We have entered an era where artworks are traded like securities. With the institutionalization of the “Art investment contract security,” fractional investment platforms are entering the formal financial sphere. Companies like YeolMae Company and Artipio are leading this movement, promoting a new fusion of art and finance. For investors, it presents a new concept called “Art-Tech,” and for issuers, it suggests opportunities for diversifying revenue models and expanding the market.

However, the market response has fallen far short of expectations. Low subscription rates and increasing self-underwriting by issuers indicate that the market has yet to build meaningful trust. Most crucially, it raises the fundamental question: Do the artworks underlying these securities actually meet the basic standards of investable assets?


 
The First Doubts About Work Suitability

In early 2025, Artipio issued its first art investment contract security based on David Hockney’s iPad drawing,〈30th May 2021, From the Studio〉.

While Hockney is undoubtedly a globally recognized name, this particular work was Edition No.11 out of 25 — a digital print with limited rarity or uniqueness. The digital format itself further weakens its liquidity and long-term value in the secondary market.


Artipio’s First Underlying Asset: David Hockney, 〈30th May 2021, From the Studio〉, 65.5 cm × 282 cm, edition 11 of 25./ Photo: Artipio

Despite these clear limitations, Artipio purchased the work for hundreds of millions of KRW and issued it as a financial product — a move that appears to have prioritized name recognition over artistic or intrinsic value. This decision highlights a troubling tendency to favor superficial recognizability over curatorial discernment when determining what constitutes a bankable artwork.

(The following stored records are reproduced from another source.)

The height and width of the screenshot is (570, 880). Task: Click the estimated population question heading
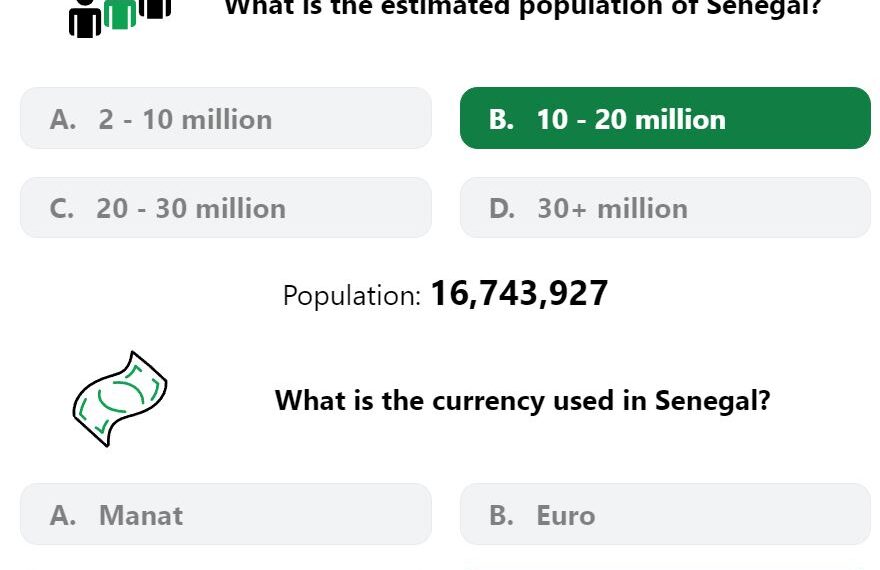tap(522, 8)
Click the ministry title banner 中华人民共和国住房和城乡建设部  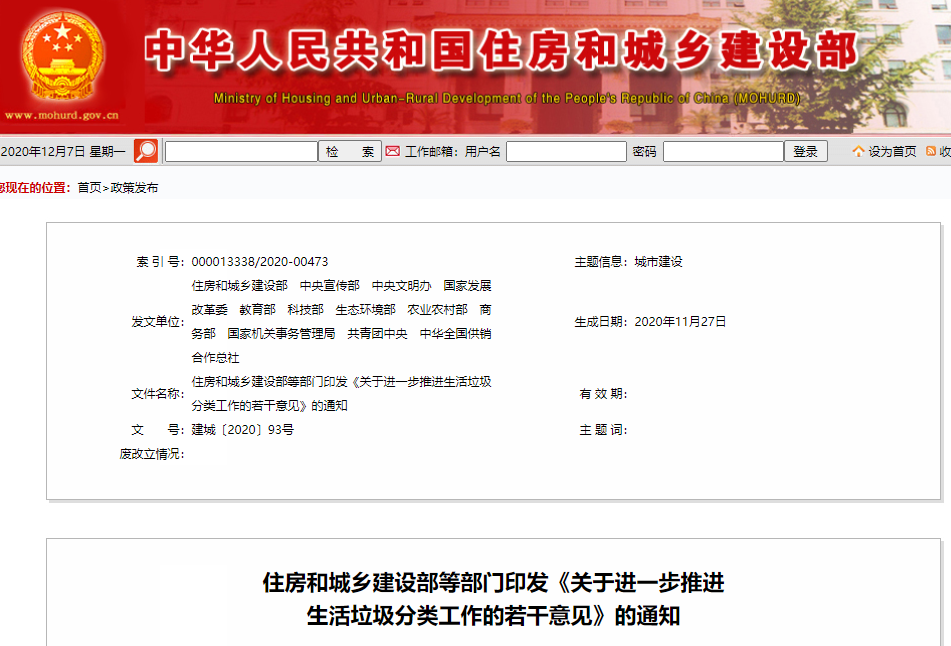tap(500, 52)
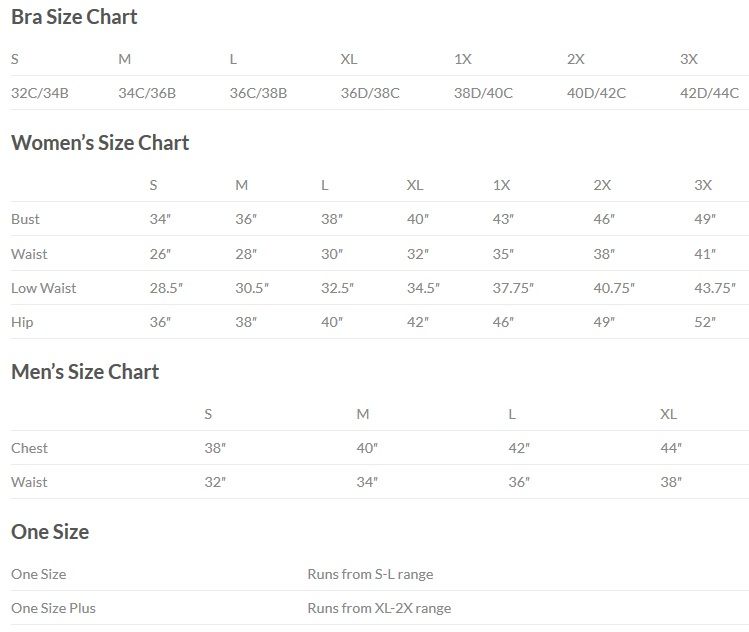Click the Runs from S-L range text
This screenshot has height=632, width=749.
(x=370, y=574)
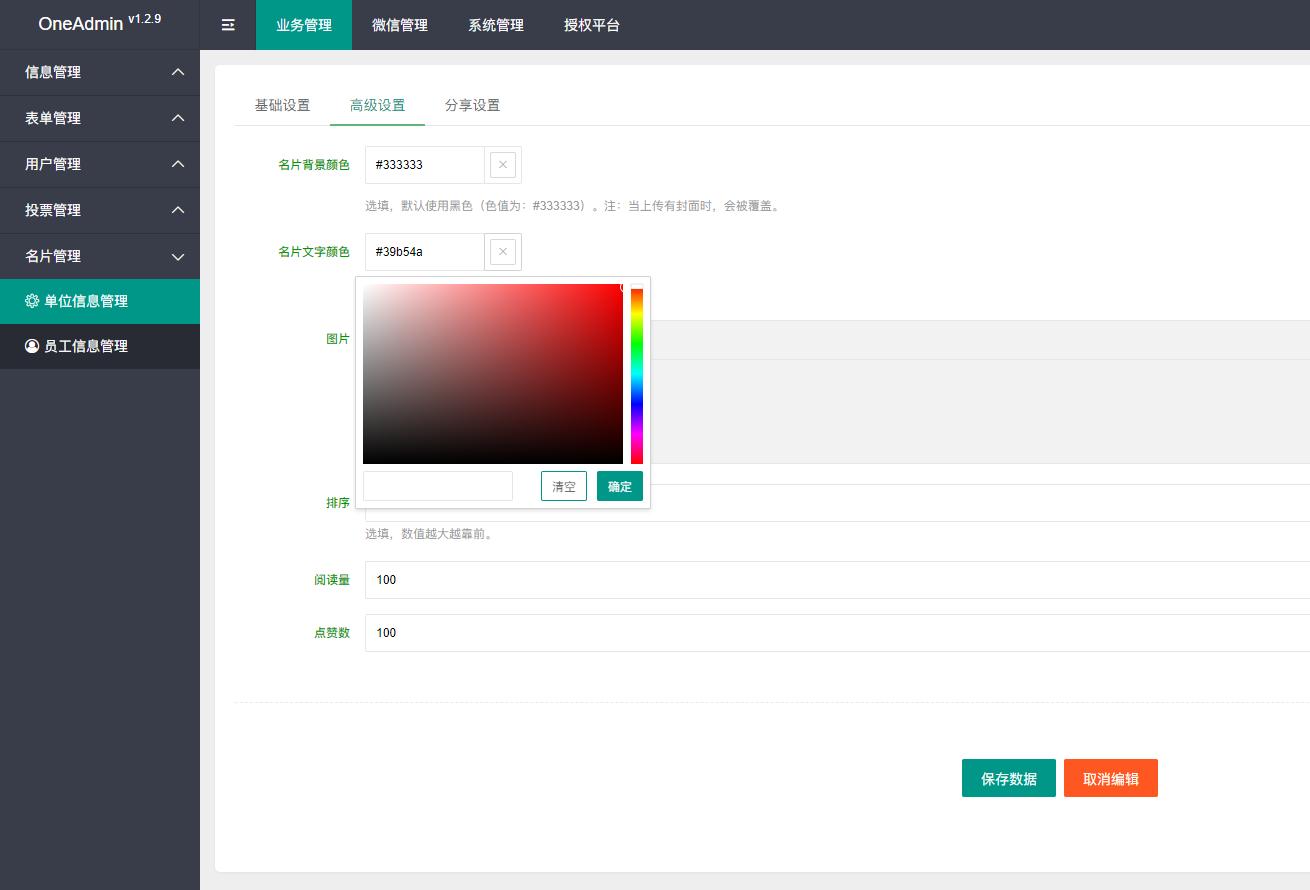1310x890 pixels.
Task: Click the 取消编辑 button
Action: 1111,778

A Structural Lack of Curatorial Competence

The same problem emerged in Artipio’s second offering. This time, the underlying asset was Alex Katz’s〈Cymbidium Yellow on Red〉, a painting that deviates from his most iconic style and lacks significant market visibility. It has low liquidity and limited transaction records, making it a questionable candidate for securitization. Predictably, investor demand was poor, and the issuer was forced to absorb most of the offering itself.


Alex Katz’s 〈Cymbidium Yellow on Red〉, the underlying asset for Artipio’s second art investment contract security / Courtesy of Artipio

This repeated pattern points to more than a marketing failure — it exposes a deep structural flaw: the absence of curatorial expertise within the securitization framework. Selecting artworks for financial products requires analysis of the artist’s place in art history, collector demand, gallery representation, and market comparables. Currently, such comprehensive evaluation appears absent from the selection process for these securities.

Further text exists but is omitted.